Pompes funèbres – Jean Genet.

1948. In-12 broché de 374 pages, couverture illustrée. Seconde édition parue un après l’originale publiée sous le manteau en 1947. Elle a été tirée à 1500 exemplaires numérotés, Celui-ci est le numéro 1175, hors commerce et réservée aux seuls souscripteurs. Le titre pourrait être une composition de Jean Cocteau.

100 €.

Dans Pompes funèbres (1947), Jean Genet propose une vision homoérotisée d’Hitler, ainsi qu’un regard trouble sur les rapports qu’entretiennent la violence nazie et l’attirance sexuelle. Il adopte dans le même ouvrage une partie du point de vue de la Milice et pointe la fascination de celle-ci pour la mise en scène du culte du corps et de la virilité développés par le nazisme.
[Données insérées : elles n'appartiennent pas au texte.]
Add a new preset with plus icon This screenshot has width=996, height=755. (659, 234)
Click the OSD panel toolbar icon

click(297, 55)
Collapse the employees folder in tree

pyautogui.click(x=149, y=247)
Cela ne fait pas pour autant de Jean Genet un thuriféraire du régime nazi ou de la collaboration. Tout d’abord, ce texte est écrit par Jean Genet afin de pratiquer un travail de deuil : son ami, Jean Décarnin, résistant communiste, vient d’être assassiné par un milicien. Pompes funèbres s’ouvre sur l’enterrement de Décarnin.